Since the transplant, I've been trying to volunteer my time with the National Kidney Foundation. Recently I participated in the walk for the Baltimore area and raised over $400 for kidney research.
I really liked Dr. Bartlett [transplant surgeon Stephen Bartlett, M.D., is a professor and chairman of the Department of Surgery at the University of Maryland School of Medicine]. He was so nice. I found him to be extremely knowledgeable and I'm grateful to him. After the surgery, he took the time to see my family in the waiting room. He gave my mom a big hug. He was extremely kind. It makes a difference. At the University of Maryland, you're not just a number. When you're sick, they're here to help.
Sergio Alexander Figueroa (Ana's brother) – Kidney donor
The day Ana told me she was diagnosed with kidney failure I knew I would be the one donating because of the lack of available kidneys. I knew she was going to try to find a living donor; otherwise she'd have a very long wait. It was difficult news for me. I knew I would be the most likely match since I'm her only (biological) brother.
My parents are older and have health issues. When she asked if I'd be willing to test for compatibility I had already decided to do it. The only other person who was tested was her husband, and he was not a match. Then I was tested and was a perfect match, as good a match as you can get. When the results came back we talked about scheduling surgery. It was a short time between the testing and scheduling the surgery.
I was involved with the Kidney Foundation for a couple of years before my sister was diagnosed because a friend of mine was on the board. That's why I know about the living donor kidney transplant (a minimally invasive procedure called laparoscopic nephrectomy used to remove a kidney from a donor.)

# Records
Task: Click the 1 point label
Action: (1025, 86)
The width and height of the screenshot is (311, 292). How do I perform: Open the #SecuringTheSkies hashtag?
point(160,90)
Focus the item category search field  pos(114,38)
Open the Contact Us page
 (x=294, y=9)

==

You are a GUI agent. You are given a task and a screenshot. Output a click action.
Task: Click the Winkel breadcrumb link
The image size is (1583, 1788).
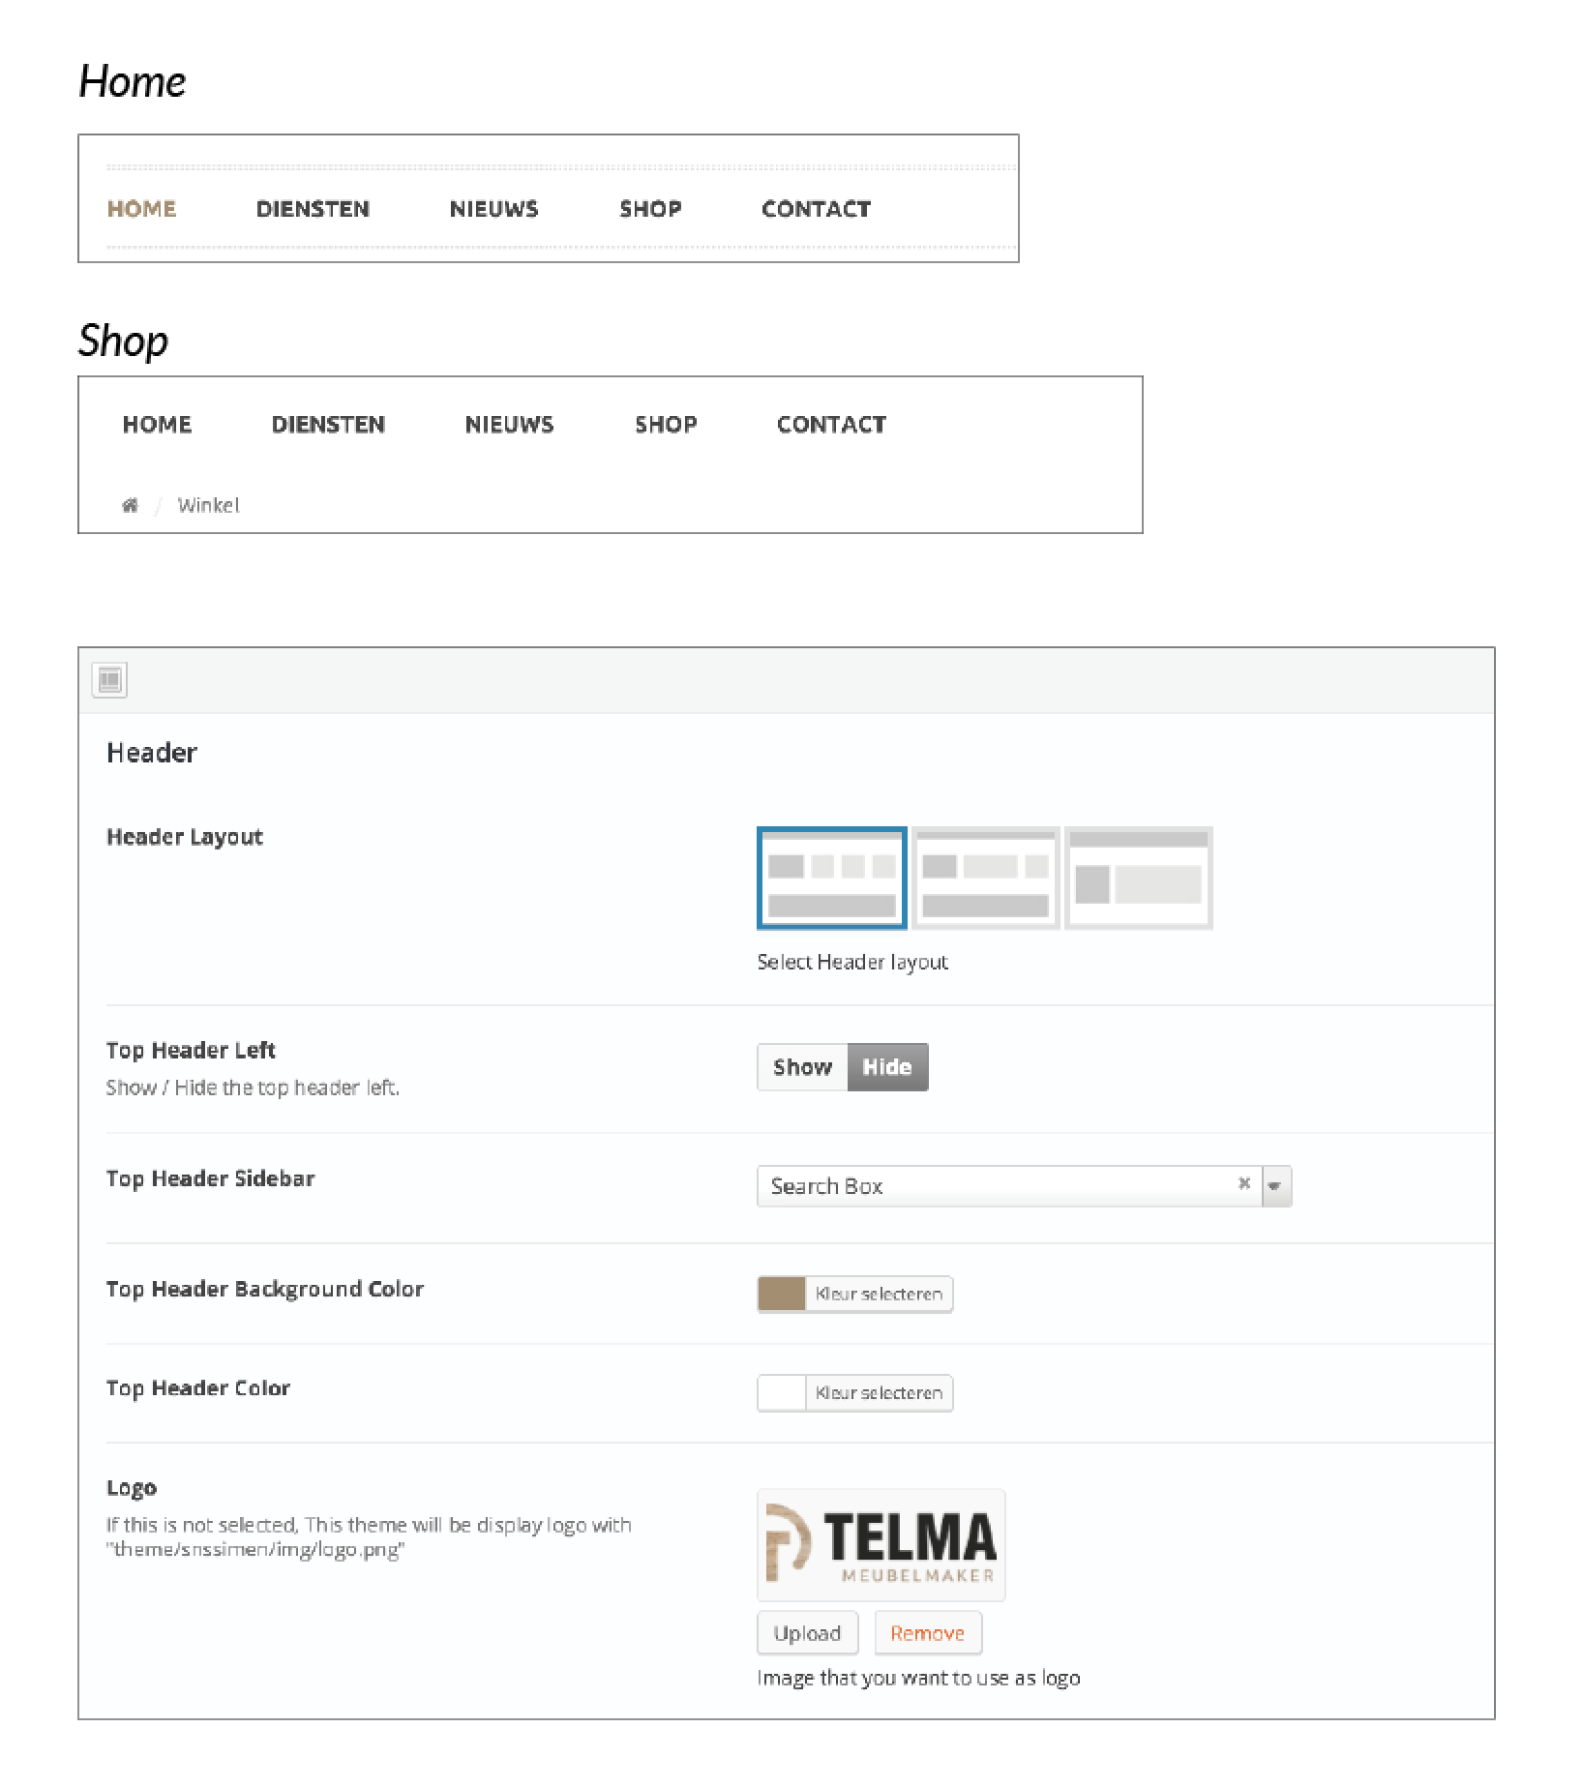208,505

# Task to complete
Please reproduce, word for word, the part of the kidney donation account between "Since the transplant, I've" and "for kidney research.", inclusive.

# Your response
Since the transplant, I've been trying to volunteer my time with the National Kidney Foundation. Recently I participated in the walk for the Baltimore area and raised over $400 for kidney research.